This is what we have noted here that trying to relate events with multiple time steps

not necessarily at one time step, but more than two levels are involved. See in this

case of course, on the right hand side we have introduced only two time step; here we

are talking about three time steps method. These go on from n minus 1 to n plus 1 and

as a consequence instead of getting 1 g, we are getting 2. Now, which is correct?

Should we have 1 or should we have 2? Suppose, I would have gone on; instead of three time

levels if I would have incorporated four time levels I would have a cubic for g now. So,

I would end up with 3 values of g. Yes.

Sir, I could not see that we are deliberate discretization in terms of time, sir because

u n minus 1 and u n plus 1 are the discretization in terms of the space.

No, it is not space; it is time. We are talking about time; that is a time derivative du dt.

So, I have not written; for a moment forgot about space. Let us say this is a node e and

time is the independent variable and n is the time index. I posed a question to you

that more than two time level method gives rise to multiple values of g and this seems

to be somewhat dependent upon what is the number of levels that we invoke.

So, can someone tell me I mean what is the correct thing? I have already written it down;

you have read it. All that I am saying is that this two time level method is the correct

one, the real one. Why? It is because whatever you are doing your differential equations

are limit processes – delta t going to 0. So, you should involve as a kind of a local

or instantaneous representation of the derivative. More defused your information is, you start

involving more time step from farther and farther backward. That is the artifice of

your numerical method; that cannot be physics. That is why this one, g 1, I will call it

as the physical mode. Here I may have one physical mode, we will see we will go much

deeper into it as we go along and in this case mode will be basically numerical mode

and no doubt about it that this is spurious. So, please be attentive to whenever you are

doing temporal discretization that when you involve more than two time levels, those methods

are called multi step methods. They come with the baggage of generating spurious modes.

If you are not careful, these spurious modes can play havoc. In fact, the subject of chaos

dynamics is probably built around, fooling around wrong numerical method.

In many of the cases, you will see that if you are not careful about chaotic dynamical

system and if you do discretization mindlessly then you might see totally a different dynamics

than what you would like to see. Whereas, whenever you use only two time level

methods, we will call them as single step methods. Let us keep this in mind and then

we will go along. Let us get to a very simple task of solving initial value problems.

The initial value problem is of course, given by du dt is equal to some forcing term f which

could be a function of t as well as the dependent variable. Now, this we would require. This

is a first order in time equation; so, we require an initial condition. That is the

whole idea. That initial value problem, the first derivative tells you that you need only

one condition and that is provided to you. Well, this method that we are talking about

you can also use it for spatial initial value problems. There is not much to worry about

as I told you that multi step methods are dangerous.
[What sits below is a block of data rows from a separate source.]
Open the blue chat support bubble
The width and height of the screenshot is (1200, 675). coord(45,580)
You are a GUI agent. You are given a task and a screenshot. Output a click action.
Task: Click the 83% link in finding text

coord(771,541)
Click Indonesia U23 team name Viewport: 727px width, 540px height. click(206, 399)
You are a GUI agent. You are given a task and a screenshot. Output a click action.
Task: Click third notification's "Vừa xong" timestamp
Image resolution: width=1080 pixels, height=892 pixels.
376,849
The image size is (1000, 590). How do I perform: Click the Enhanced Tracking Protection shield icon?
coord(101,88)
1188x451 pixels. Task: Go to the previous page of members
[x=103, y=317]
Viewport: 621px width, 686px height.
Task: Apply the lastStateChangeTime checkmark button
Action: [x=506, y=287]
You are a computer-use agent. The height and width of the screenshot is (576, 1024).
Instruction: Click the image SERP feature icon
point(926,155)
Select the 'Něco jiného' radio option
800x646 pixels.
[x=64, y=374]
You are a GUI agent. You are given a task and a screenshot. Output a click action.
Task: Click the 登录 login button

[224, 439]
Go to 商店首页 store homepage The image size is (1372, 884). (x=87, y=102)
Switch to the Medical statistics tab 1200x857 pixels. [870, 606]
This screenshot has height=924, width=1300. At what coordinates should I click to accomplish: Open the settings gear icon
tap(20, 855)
We will keep away for the time

being. We will focus simply on single step methods; they help you in avoiding trouble.

So, if I am trying to solve that equation du dt equal to f. This is the generic equation

by which we will be solving it. u at n plus one is equal to the predecessor at u of n

plus h, h is the time step. Time is a function. This function we will have to work upon. That

function will depend on the time levels which are involved here for the single step method.

They are t n and t n plus 1, the function at the n plus 1th level, the function at the

predecessor level and the time step level itself.

This phi or variable phi – var phi, what you call this? It is called the increment function.

So, all numerical methods revolves around figuring out this increment function and we

can see that this single step method which has a generic appearance as given here can

be further sub divided into two. If the right hand side is independent of u

n plus 1 that means we have a what we call as a explicit method because you can explicitly

calculate the right hand side and then you can march from u n to u n plus 1. In contrast, if the right hand side is also

a function of u n plus 1 then you have to worry about solving an implicit coupled equation

that involves both the left and right hand side. What happens is explicit methods are

simple to execute computationally; implicit methods are difficult. Why should we bargain

for difficulty? The reason is the explicit method comes with severe restrictions whereas,

implicit method allows you to circumvent these restrictions.

For example, one of the restrictions for explicit method is the time step h; you have to take

it very small. We will see whereas, implicit method would allows you to take much larger

time step and when we are talking much larger means we are talking about order of magnitude

improvement. So, that is the kind of payback that you can have that should give you enough

incentive to really probe into implicit methods. However, let us keep our attention focused

to explicit time integration methods because we are also going to show as we go along that

while numerical restrictions are released for implicit method, when it comes to the

genuine accuracy of the solution explicit methods are better.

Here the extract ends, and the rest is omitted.